Cumhurbaşkanı seçimi geldi çattı…

Halkın iradesine tahammülleri yoktu, Sezer’in yerine bir AKP’li cumhurbaşkanı istemiyorlardı.

Sözde çok istedikleri “parlamenter sistem”de meşhur “367 krizi”ni çıkaran Y-CHP idi…

“Türban ve laiklik” yaygaralı “Cumhuriyet mitingleri” ile AKP’nin Cumhurbaşkanı çıkarmasına engel olmaya çalıştılar…

Bahçeli oyunu görerek Gül’ün seçimini sağladı…

2007’de anayasa değişikliği ile Cumhurbaşkanını halkın seçmesi kabul edildi…

2010’da Cumhurbaşkanı Seçimi Kanunu Meclis’ten geçti.

2014’te MHP ile ortak aday çıkardıkları İhsanoğlu’na oy vermedikleri için Tayyip Erdoğan Cumhurbaşkanı seçildi.

Hiç utanmadan “Cumhurbaşkanlığı sistemi İslama aykırı” bile demişlerdi.

“2016’da Cumhurbaşkanlığı sistemi”ne geçiş için anayasa değişikliği yapıldı.

Bu sırada Y-CHP, sisteme “Diktatörlük teklifi” diye karşı çıkıyordu.

*

Her seçimin sonunda hile, entrika, gayri meşruluk arama hastalıkları devam etti.

Onlara göre OHAL sürecinde yapılan referandum adil değildi…

Yapılan hiçbir şey meşru değildi…

Ankara’ya aday yaptıkları Mansur efendi belediye seçimini kaybetti, oyları çaldılar diye avaz avaz bağırdılar.

15 Temmuz’da tankların arasından eve gidip televizyondan darbeyi izlediler…

Yenikapı’ya son anda gelip gösteri yapsalar da “naylon darbe, kontrollü darbe” laflarıyla yine “gayri meşru” işler peşine düşmüşlerdi.
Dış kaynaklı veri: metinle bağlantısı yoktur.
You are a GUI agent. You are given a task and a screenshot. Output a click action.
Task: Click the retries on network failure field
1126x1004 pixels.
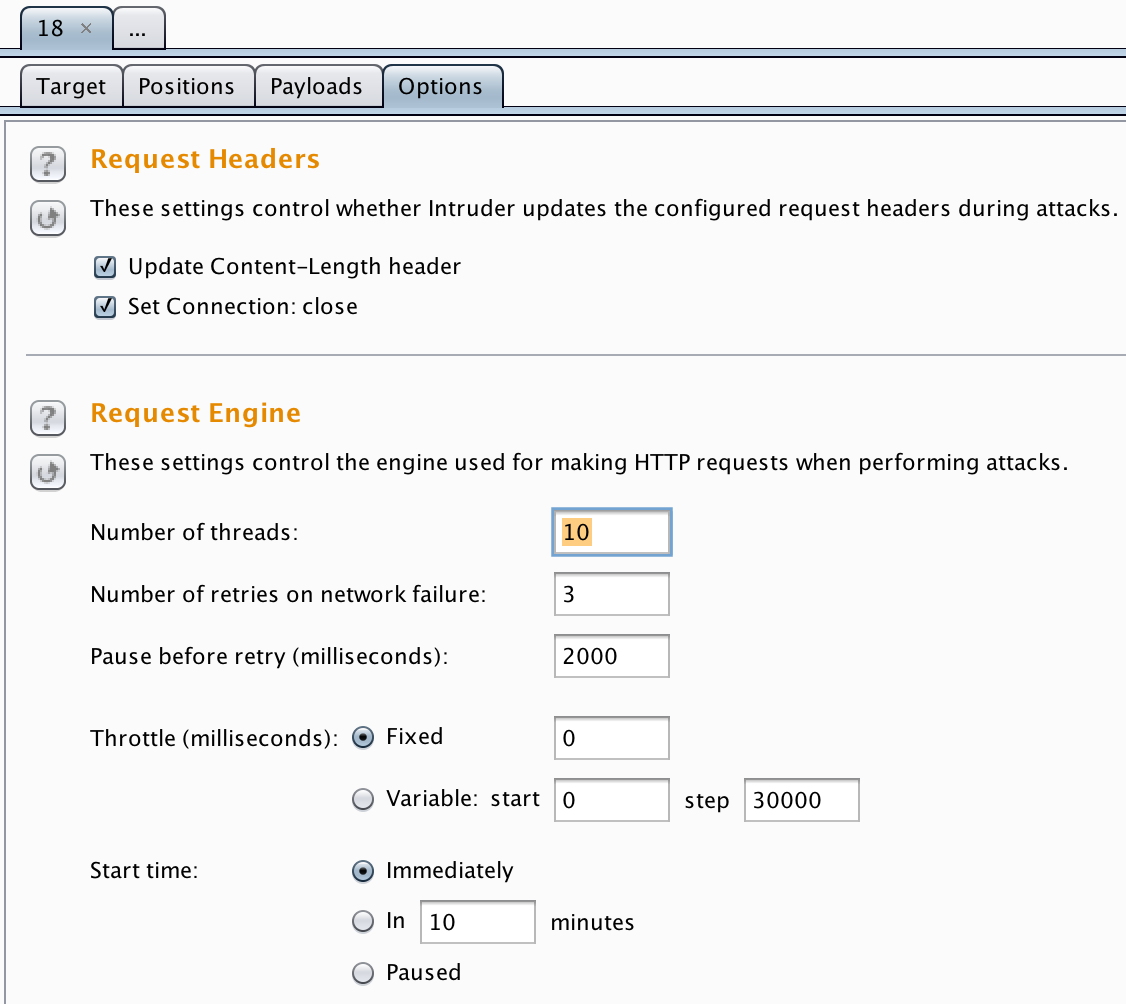point(612,594)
2018’de “Gel bakalım Muharrem”i  ve hem de Topuklu’yu “gayri meşru sistem”e itirazsız Cumhurbaşkanı adayı yaptılar…

İkisi de kaybetti… Genel merkezlerindeki oylama sistemini bile meşru hale getirememişlerdi.

Muharrem Bey, “kaybettik kardeşim” diye kestirip attıktan sonra otelde kafasını dinlerken, “Muharrem’i esir aldılar” feryadı basan da onlardı.

*

Şimdi 31 Mart Yerel Seçimleri kapıda…

Dillerinde hep aynı şarkı: “Bunlar meşru değildir!”

Birileri de Dersimli Kemal ve onun İP’ine sarıldığı Topuklu’ya şunu sormuyor:

Siz bu partilerin başına “meşru yollar”dan mı genel başkan oldunuz?

Millete güveniniz, millî iradeye saygınız yok mu sizin?

Madem sistem adaletsiz, madem sistem gayri meşru, ne diye sine-i millete dönmüyorsunuz da milleti sokağa çağırıp duruyorsunuz?

Bu memlekette namuslu ve meşru sadece siz mi varsınız?

Bu dipsiz kuyuyu kendi ellerinizle kazdınız ve kendiniz düştünüz…

Söyleyin bakalım şimdi: “Meşru olmayan” kim?